All too often the “story” is overlooked as redundant, unnecessary or even obvious. It is seen as a “pitch” or sales exercise to be crafted last, not as a foundation in which to build and align the team with a unified vision. Teams can be optimistic and see a variety of opportunities, but fail to articulate one specific clear vision, assuming it will rise to present itself later in the process. “Story” is there to communicate purpose before the solution.
Human-Centered Design brings tools to collaborate, workshops filled with cross-functional teams and co-creation. It creates interactions that bring insight and perspective at times missing in the development process.

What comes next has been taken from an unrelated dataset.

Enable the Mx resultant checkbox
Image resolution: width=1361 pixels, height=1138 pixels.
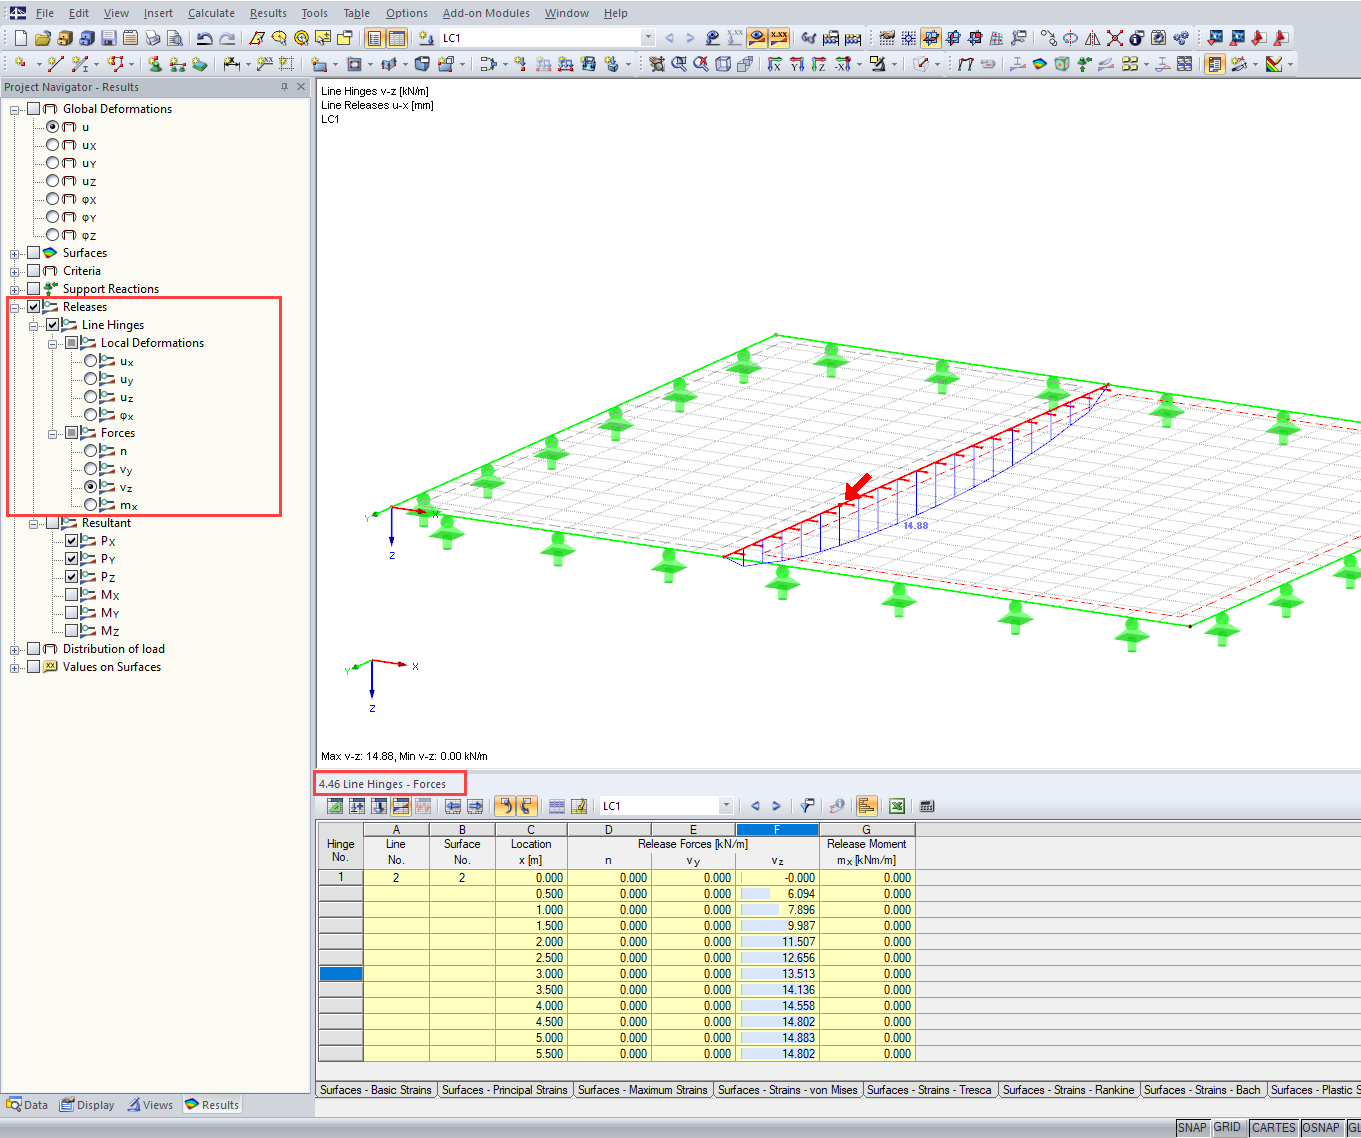(72, 595)
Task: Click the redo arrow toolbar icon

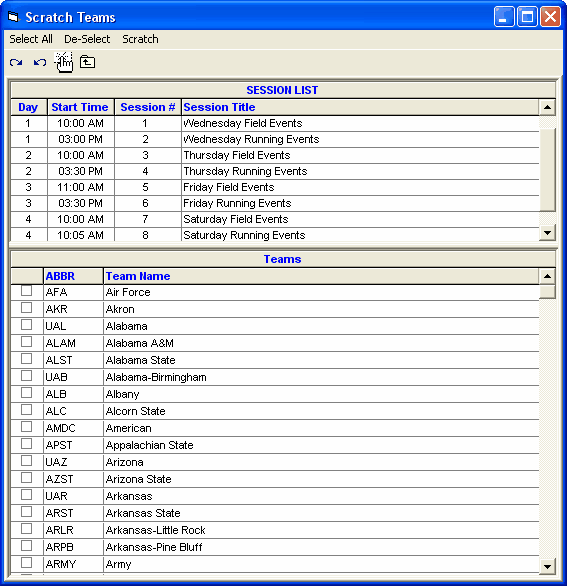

These activities are vital to understanding insight, value, and need. But, at times the result, can lack emotion and seem clinical even cold, difficult to present, share and document in a meaningful way to others less connected. We construct empathy, personas, stakeholder or journey maps with post-it notes, mind maps and lists.
Story is a way to communicate these crucial activities. It brings emotion and context that is meaningful, memorable and easy to understand.
Story can be served by many media, film, audio, text, animation, photography, and typography. It brings the next level of context to any discussion. Adding a layer of definition through characters, settings, and situations that communicate, and engage. I am looking to create an impact with those who have a story they need to uncover. To help bring a vision to life.
Projects like Airbnb’s “Snow White” showcase the power of storyboarding to share ideas and collaborate in new ways. Pixar artist Nick Sung worked with stakeholders to visualize key interactions and moments in the customer journey.
The Coffee House Experience.
A mix of storyboard, empathy research, storytelling to capture more than the details, to show emotion and mood. Sketches can bring a story to life, because of what they pay attention to as well as what they omit. Merged with qualitative and qualitative data to engage and immerse a viewer into the research.
I welcome your input and hope to find others interested as I go forward.